Doughy? (there's no "T" in the word... unless you mean something else besides what it seems you mean)
The figure as drawn looks HUMAN. Realize, also, that Superman, as seen in "Kingdom Come" is no longer a 28-year-old... he's aged normally, complete with a big gray beard the first time he's seen, playing "Kansas farmer" inside the Fortress of Solitude.
He looks MASCULINE (something that Routh failed at utterly... seriously, most of the responses I heard after the movie were things like "wow, so that's what a gay Superman looks like" and so forth... not saying those comments are "nice" or appropriate or whatever, just talking about what the audience reactions I heard while leaving the theater were). Superman should be intimidating, awe-inspiring, etc... more like the classical image of Zeus than of anything else... except that while he would be absolutely capable of conquering us and ruling us, he CHOOSES not to, because he values our individuality and our free will.

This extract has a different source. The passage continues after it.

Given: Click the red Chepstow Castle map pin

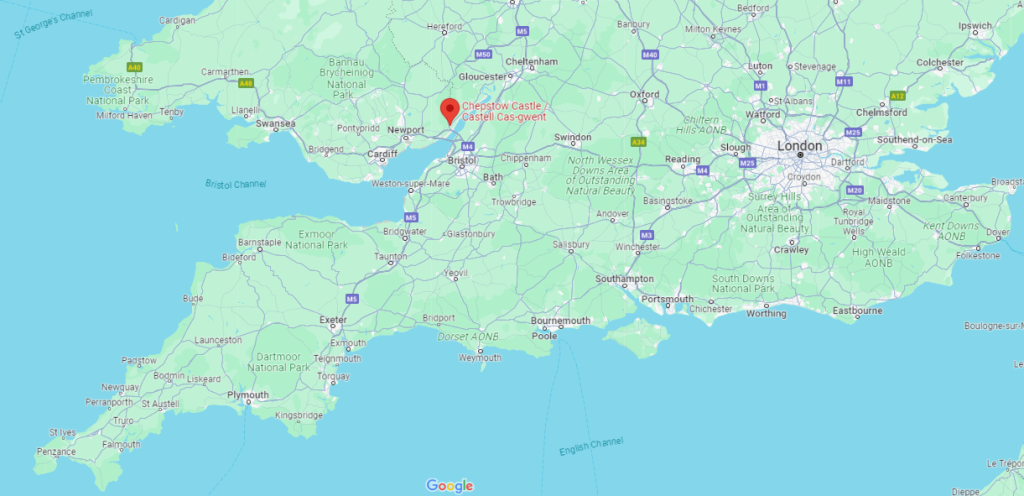Looking at the screenshot, I should coord(449,111).
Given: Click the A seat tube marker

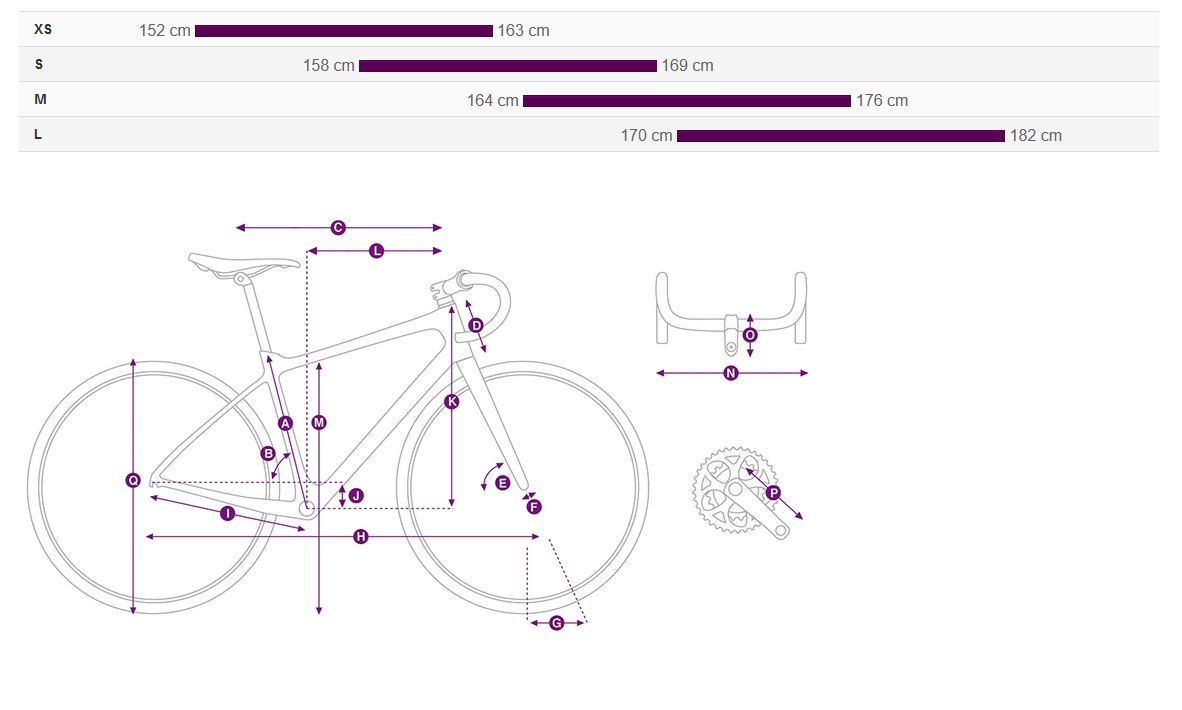Looking at the screenshot, I should (x=285, y=424).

Alex Ross's figure is not "doughy" at all... he looks like a true superman. Not like a prissy narcissistic fey "male model" who spends 24/7 tweaking his body, getting surgery to hone every hint of imperfection away and to make himself look "pretty.
That's the only rational objection to the "World's Finest" guy... he's almost too "pretty" for the part.
Superman fandom is split right down the center... there are those to whom Superman is the Chris Reeves character (with everything else being ancillary) and those who know most everything about the comic character (with the Reeves character and all the rest of the TV/movie versions being ancillary). To those who love the comic book version, the Ross paintings are near-perfect (albeit as a 50-ish Superman)... while those who think only of Reeves see a reflection of him in Routh's face.
The thing is, while Reeve's version didn't LOOK like the comic version (which Ross painted)... he ACTED like it. And that made him great in the role. Reeves was friendly and nice when appropriate, yet POWERFUL and intimidating when that was more appropriate. He came across as a man who knew right and wrong and wasn't "shades of gray" about ANYTHING.
Routh simply never came across that way. His entire character (whether that was his choice or Singer's or someone elses) was all "shades of gray"... all morally ambiguous and just GENERALLY ambiguous. He was neither forcefull nor powerful (effect sequences notwithstanding... that wasn't ROUTH's performance!)
Could he have done better? It's debatable... but I don't see it. To coin a phrase used (overused?) in politics these days... he may have the height and the general looks, but he lacks the GRAVITAS which the character needs.
That's where Reeves was immeasurably better. And that's what the Ross paintings capture so well.